How does the revolution that is sweeping the publishing industry affect authors who live in more remote areas – i.e., um, not London?
Traditional outlets for writers work are diminishing: libraries are being disgracefully closed, publishers are being far more selective and conservative in what they commission and there is much concern over the effects of ebooks on traditional sales and royalties.
Publishers benefit from higher margins on ebooks while authors receive less income than on the sale of the printed book.
The Office of Fair Trading is looking at the agency model of selling ebooks as used by Kindle/Amazon and, outside the UK, other regulators are looking at pricing, to see if fixing is going on.
However, it’s fair to say that publishers are still building the infrastructure for creating and marketing digital versions of their titles. I’ve had one of my books turned into an ebook and not even seen or been told of it – the first I found out was when it appeared on my royalty statement.
Look at it this way: 41 of the top 100 paid ebooks on Amazon are retailing for £1 or under, and Amazon has about a 75 to 80% share of the market. And this is on the rise. So where do we make any money?
The price of Amazon’s Kindle is coming down and the app is available on iPad, iPhone, and Google Android based tablets and smartphones; about one third of Kindle customers access Amazon e-books this way and not through the device.
Readers compare the price of printed books and ebooks and naturally expect the digital version to be cheaper.
So publishers are going to have to decide very soon whether they want to sell a great many ebooks at a low price or fewer at a higher price.
This is exactly what has happened in the music market.
Personally I believe that it’s better to ship a lot at a low-cost, because it quite often happens that readers then buy a print copy, perhaps to give away.

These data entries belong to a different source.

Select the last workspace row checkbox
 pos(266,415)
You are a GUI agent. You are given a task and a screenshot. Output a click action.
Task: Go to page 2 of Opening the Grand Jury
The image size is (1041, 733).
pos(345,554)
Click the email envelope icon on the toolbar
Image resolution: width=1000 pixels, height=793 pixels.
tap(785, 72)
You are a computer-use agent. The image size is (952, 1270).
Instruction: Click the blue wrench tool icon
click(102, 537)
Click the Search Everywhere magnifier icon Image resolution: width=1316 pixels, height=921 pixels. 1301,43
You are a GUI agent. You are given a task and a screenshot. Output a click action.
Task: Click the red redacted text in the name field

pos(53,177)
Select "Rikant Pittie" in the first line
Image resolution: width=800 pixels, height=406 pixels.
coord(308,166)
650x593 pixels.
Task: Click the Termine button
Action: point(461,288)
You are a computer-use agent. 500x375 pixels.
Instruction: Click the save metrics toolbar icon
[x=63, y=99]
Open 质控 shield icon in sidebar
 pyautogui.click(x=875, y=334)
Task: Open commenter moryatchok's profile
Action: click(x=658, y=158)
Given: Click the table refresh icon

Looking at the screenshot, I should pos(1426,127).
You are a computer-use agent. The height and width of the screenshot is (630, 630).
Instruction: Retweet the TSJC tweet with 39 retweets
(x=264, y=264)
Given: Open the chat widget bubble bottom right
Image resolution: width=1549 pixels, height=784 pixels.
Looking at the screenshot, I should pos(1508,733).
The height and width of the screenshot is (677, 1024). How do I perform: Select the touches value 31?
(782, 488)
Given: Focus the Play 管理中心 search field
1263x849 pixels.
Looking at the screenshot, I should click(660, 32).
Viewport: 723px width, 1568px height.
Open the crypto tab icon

I also think that when you buy a print version of a book it should contain a key that could unlock a digital version for download – and perhaps in its turn the digital version could give readers a discount on a printed version, to promote sales.
Where does this leave us as writers? It means that we can in principle self-publish our books just as musicians have got completely used to publishing their own music on their own websites and through platforms like iTunes and TuneCore.
We used to look down on vanity publishing, but it is normal for musicians.
For those authors who live up in the hills or in a cabin by the beach (!), the internet should be making it easier for them to market their work – if they can manage the learning curve.
From their shack or their cottage, a self-publishing a writer can reach out to the whole world, potentially finding niche markets in the weirdest places, without being dependent on publishing agreements with national territories.
Sure, authors now need to know all about Twitter, Facebook, LinkedIn and so on, and the websites that children use, they might need to have web feeds, videos, blogs and much more.
But another advantage is that we are communicating much more directly without audience and can get almost instant feedback on what they like and what they don’t like.
We can even produce different versions of our books with different endings! We can solicit responses to serialised work that will determine how it might continue….
Children and teenagers are growing up with this world and they naturally expect us to be there in it, as writers producing for them. It might be hard work for us, and not what we traditionally call “writing”, but perhaps we’re letting them down if we’re not.